While I’m an advocate of promotional discounts in some instances and other marketing incentives, I am equally as dedicated to opposing pricing models that are too low and undervalue your products and services. Some business owners become afraid that customers won’t buy from them unless they are priced lower than their competitors. The truth is, you may get a customer through a lower price offering – but you won’t keep a customer this way. You want to attract customers who truly value you and what you offer. If you drop your prices too low, what you are projecting to the marketplace is that you don’t believe your product is worth that much. Studies have shown that customers believe higher-priced products are more attractive and more valuable. Timex is said to be a better-made watch than Rolex. However, Rolex has built a brand identity that expresses longevity and success, which allows them to charge a lot more. People will invest to be associated with a brand of such stature and prestige.

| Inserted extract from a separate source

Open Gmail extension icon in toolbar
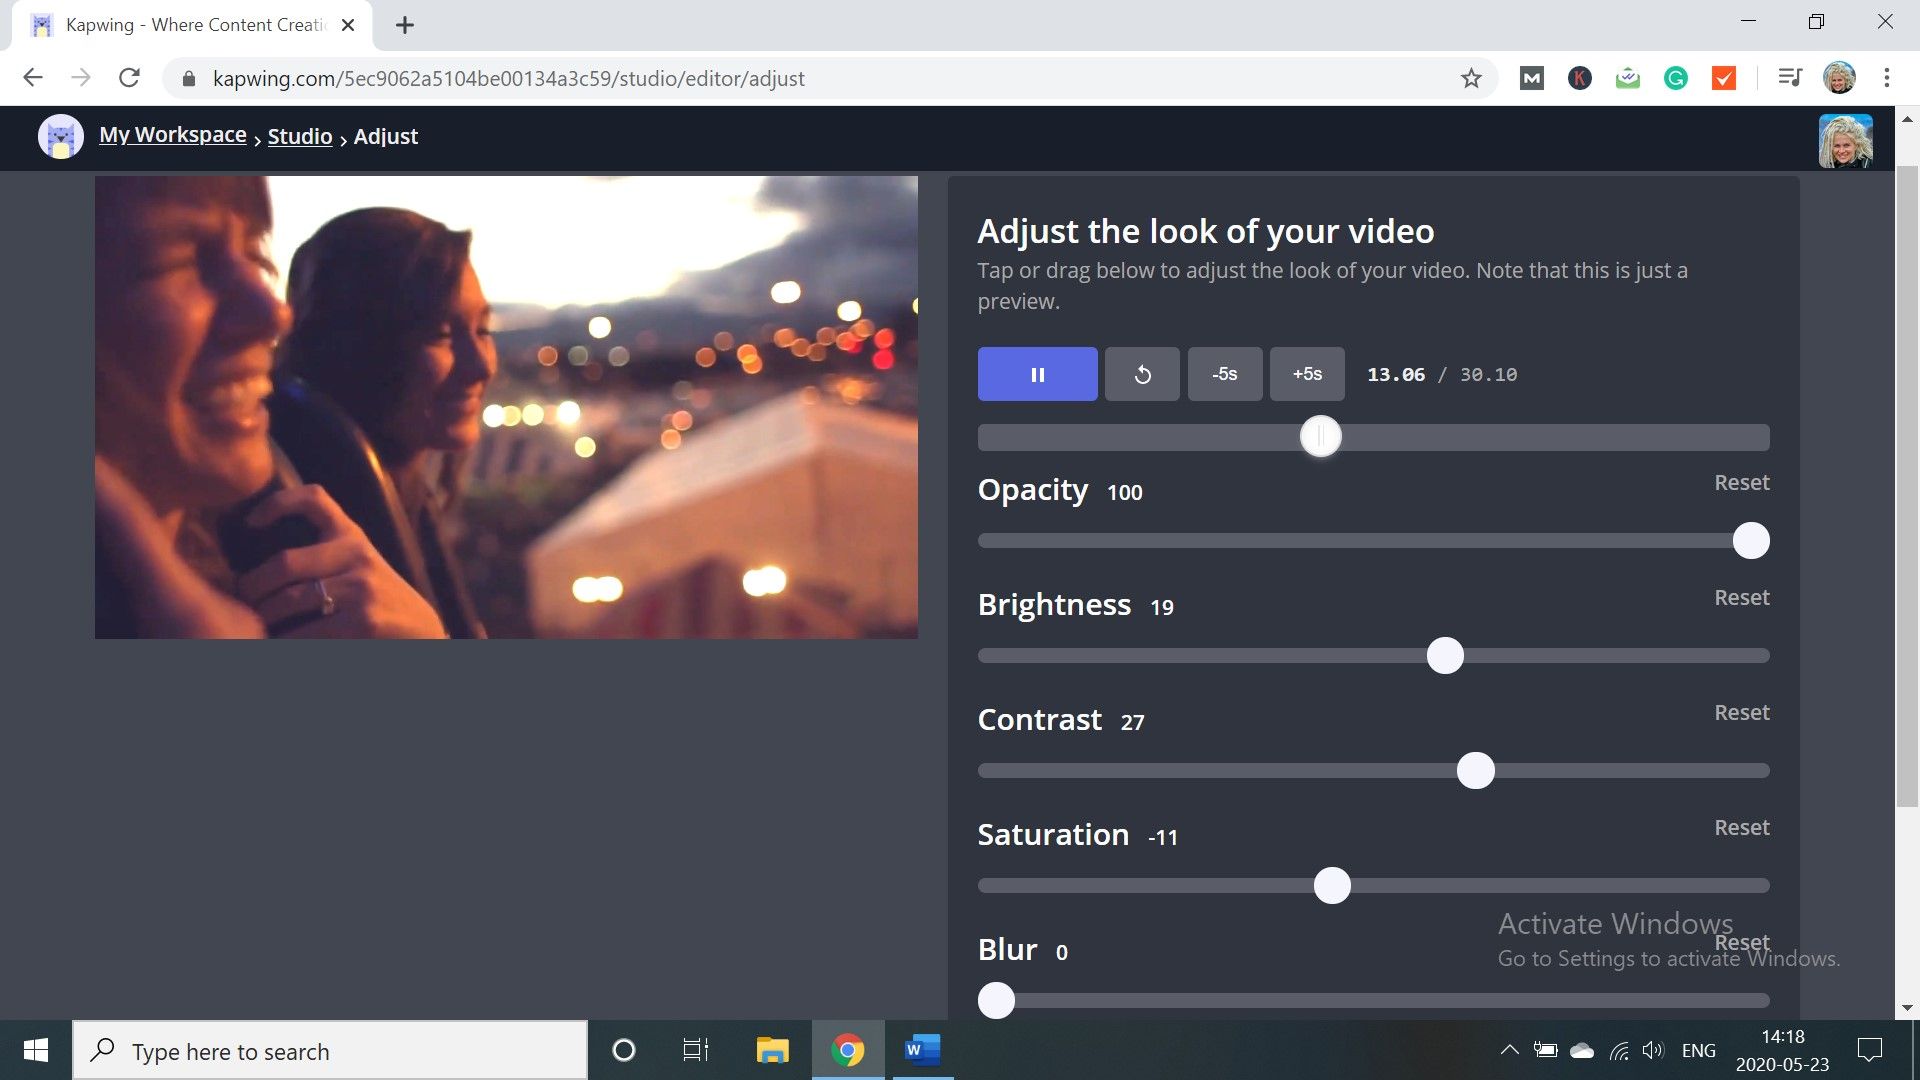This screenshot has height=1080, width=1920. [1531, 78]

A few years back, I was speaking on the phone with a woman who offered a workshop I was interested in attending. She quoted a price of several thousands of dollars. Although it was expensive, I was still highly interested because I believed the workshop offered something that would help me immensely. I paused for a moment to think about it. That silence must have made her nervous because she dropped her price – and then again a few seconds later. In that moment, I completely lost interest. She did not have confidence in her product; therefore, I lost confidence in her ability to deliver it. If she had held her price, I have no doubt I would have made the purchase.

The key is that the price must match the value you’re offering. Would $1 extra per unit matter to the customer? $10? $100? $1,000? If your customers want to work with you and care about you, they will stay with you and trust your judgment on pricing. If one of my dedicated vendors were to raise her prices, I won’t just jump ship and go somewhere else. In most cases, I trust my vendors so much I would believe that the increase is justified and that they deserve it.

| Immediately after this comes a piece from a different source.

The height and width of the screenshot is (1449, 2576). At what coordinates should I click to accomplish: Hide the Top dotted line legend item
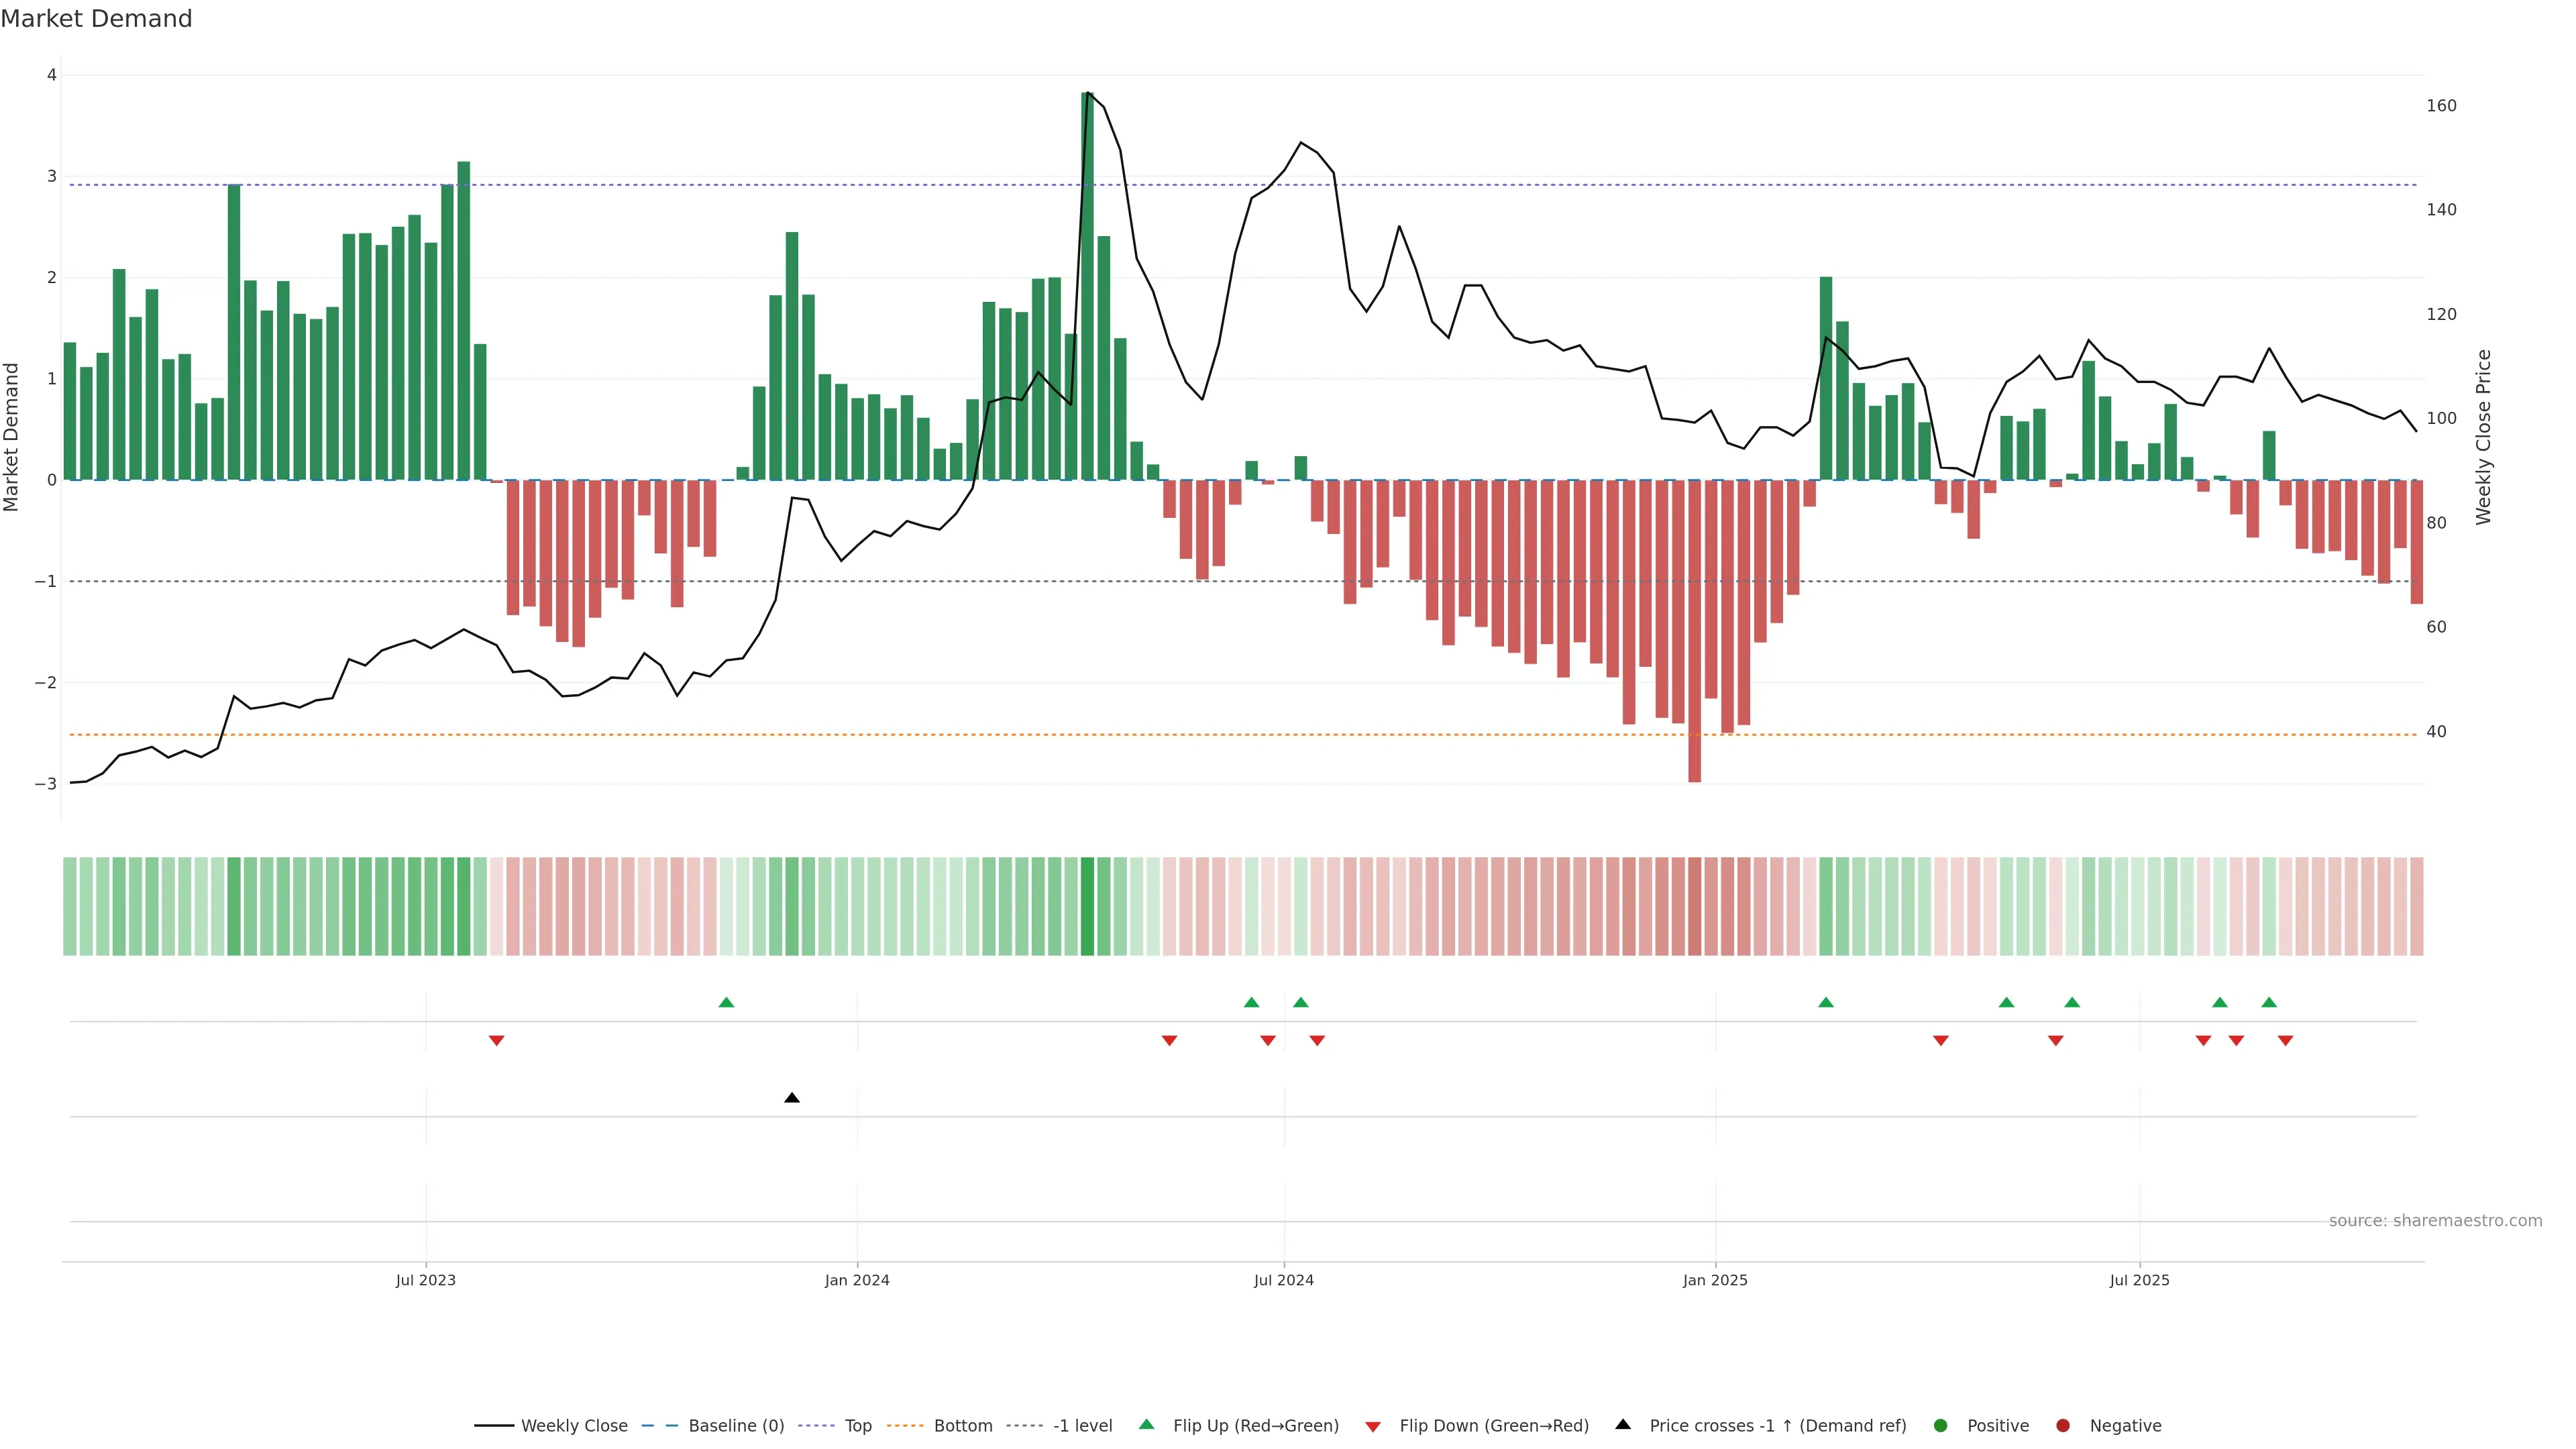tap(857, 1426)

Your goal is to expand your margin as much as possible. Match your fee with the value you are offering. If you’re working day and night and not making money, you’re not charging enough.

Being Change Adaptive to Make Some Change

Lastly, when it comes to marketing or any plan of action, you need to be flexible and change on a dime when your market changes or your strategy is not working. Business is a living, breathing, ever-changing dynamic, so you must always be testing and tracking your metrics to see what is working and what is not. Just because a marketing strategy worked for years does not mean it will continue to do so. Businesses get left in the dust or disrupted all the time because they do not stay nimble. Look at what is working and what is not. Then be willing to move quickly.

Mike, my husband (yes, I did finally find my forever Prince Charming), has run a company called CA Office Liquidators in the office furniture industry for over three decades. When large companies are moving or going out of business, his company buys their used furniture (cubicles and workstations) and then sells them to other companies. A few years ago, he realized his competitive advantage was his unique method of brokering the entire inventories to other new and used office dealers versus retailing the furniture in smaller sales to the end users. This was much more profitable and enjoyable rather than dealing with the onesie, twosie sales to the end user. This sharp pivot drastically reduced his overhead because he did not need massive warehouse space. The end result was that it increased his profits by 40% within six months.

In your business, you must be willing to monitor the results of your cash flow and marketing tactics and react appropriately in the moment. Often a small shift can be life changing for all involved.